Work instructions: All lines from the one that has "Task: Select the Role tool in Tools group" onward to the end of the records below are to be returned exactly; pictures are to be skipped.

__________________________________________________

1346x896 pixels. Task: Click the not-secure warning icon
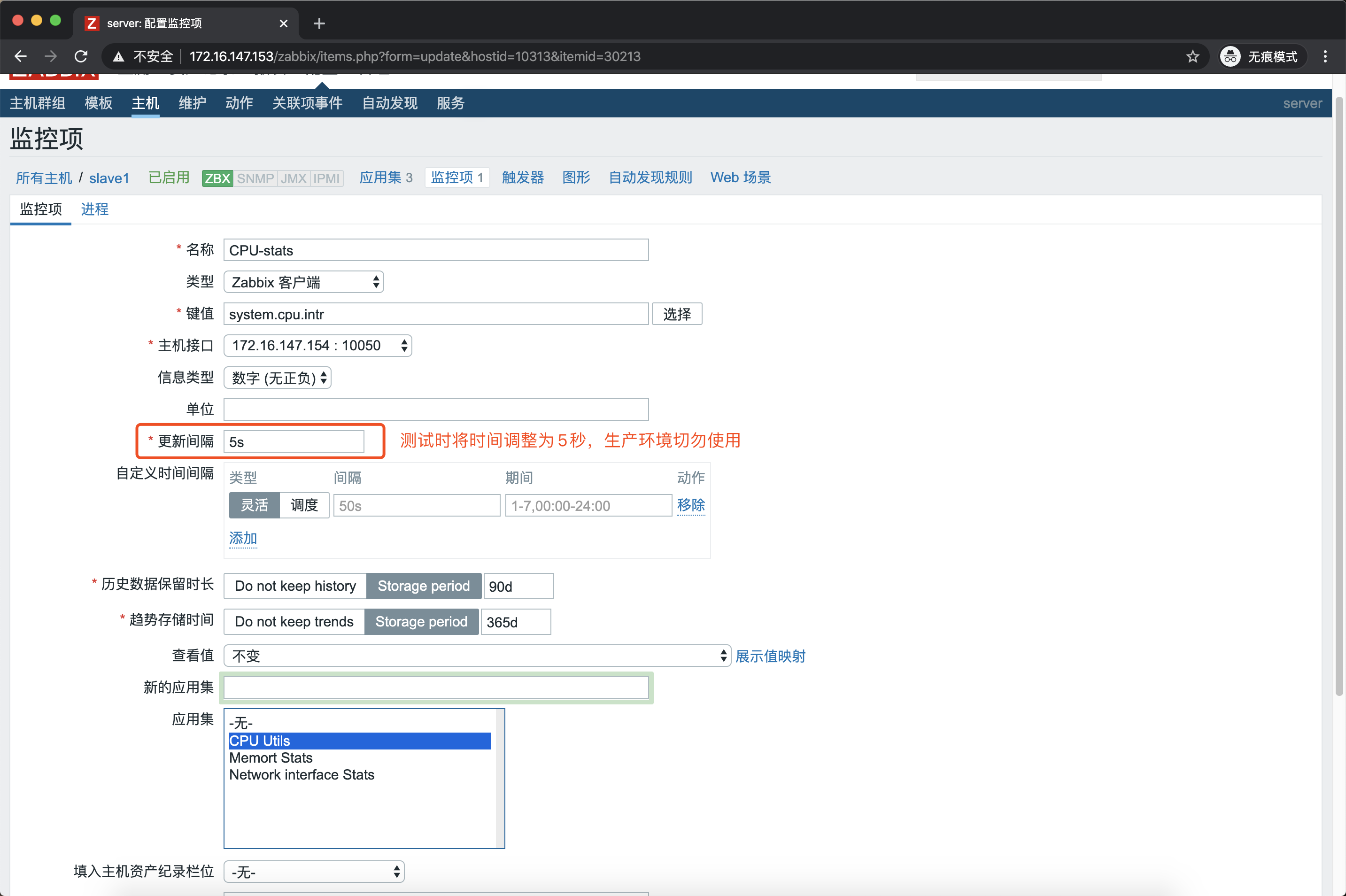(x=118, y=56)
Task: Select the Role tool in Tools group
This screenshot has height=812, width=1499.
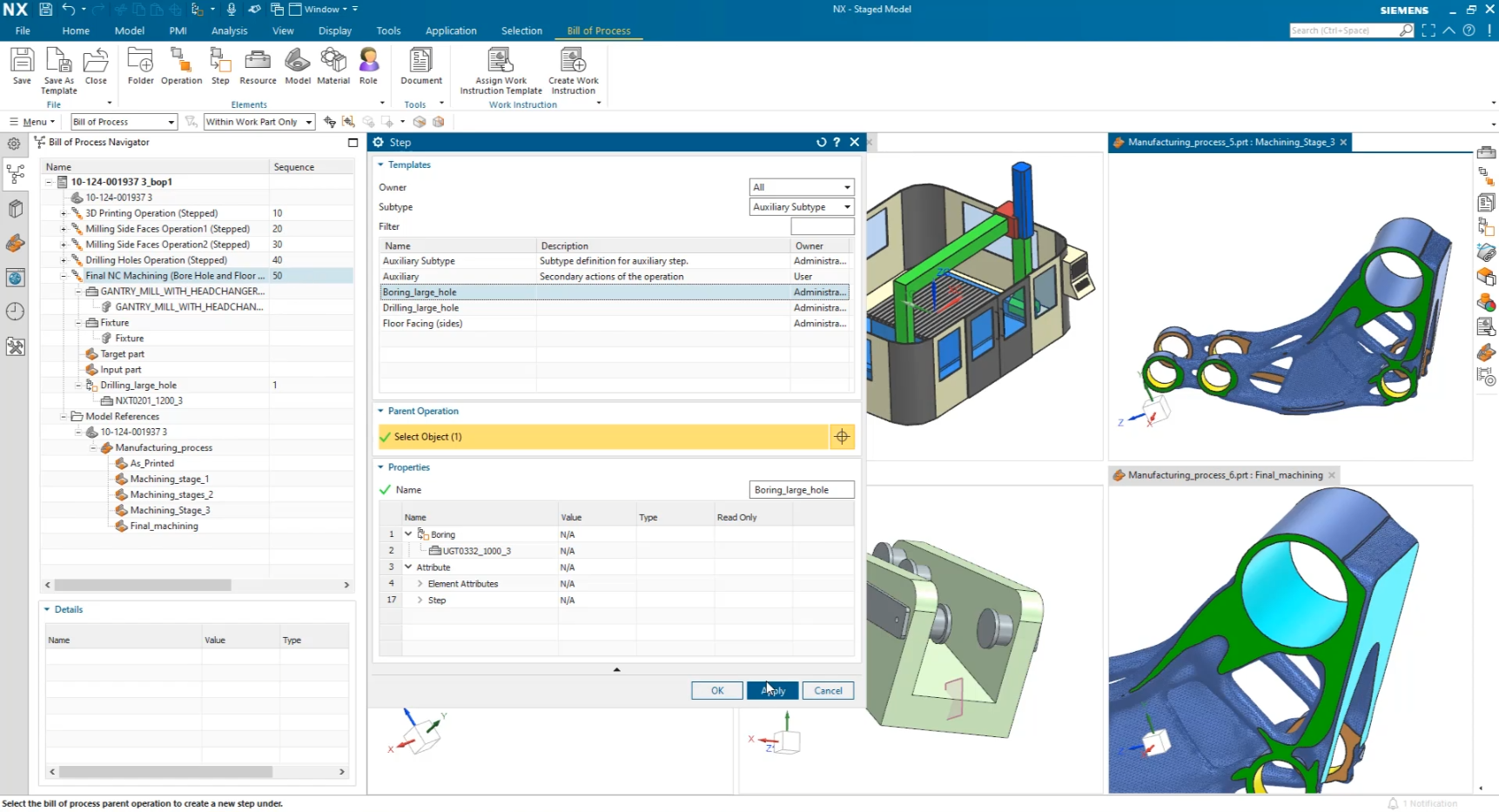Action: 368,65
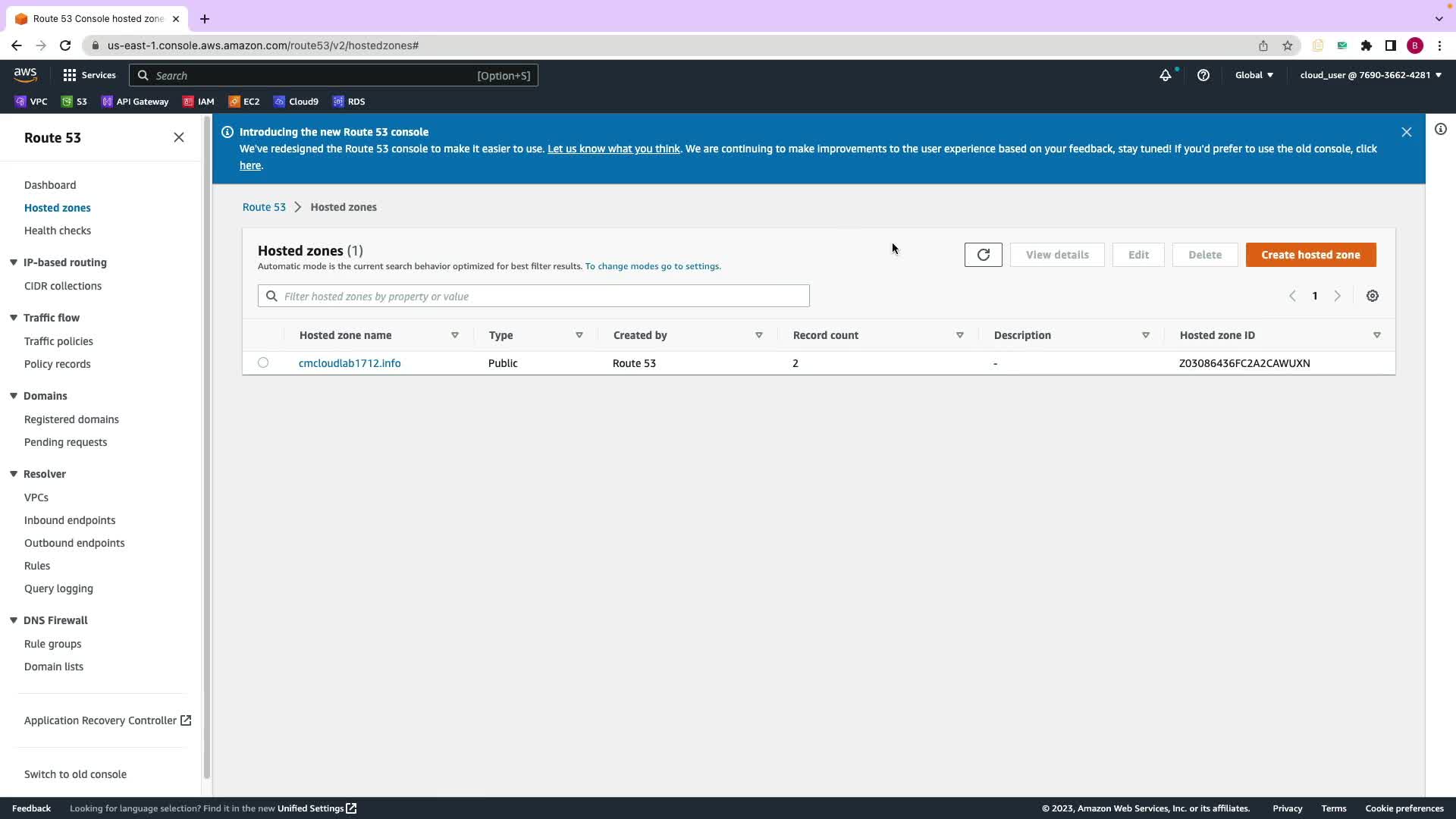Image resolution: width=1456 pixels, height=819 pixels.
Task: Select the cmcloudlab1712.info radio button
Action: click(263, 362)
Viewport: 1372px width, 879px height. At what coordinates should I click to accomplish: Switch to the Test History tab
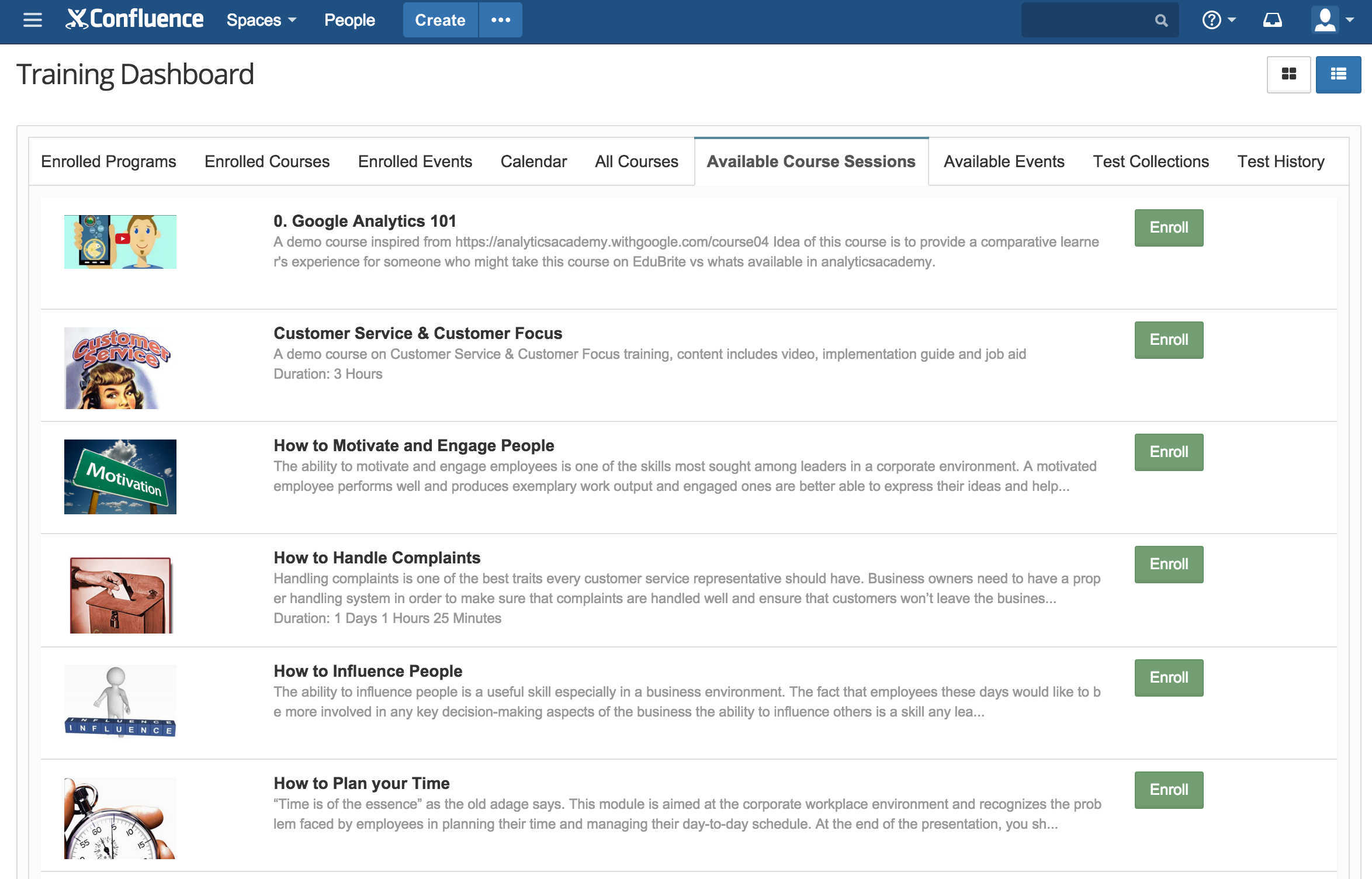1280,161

__________________________________________________

Response to the exercise:
Task: Select the Role tool in Tools group
This screenshot has height=812, width=1499.
Action: 368,65
Image resolution: width=1456 pixels, height=819 pixels.
Task: Select the cmcloudlab1712.info radio button
Action: click(263, 362)
Viewport: 1372px width, 879px height. At what coordinates should I click to accomplish: Switch to the Test History tab
1280,161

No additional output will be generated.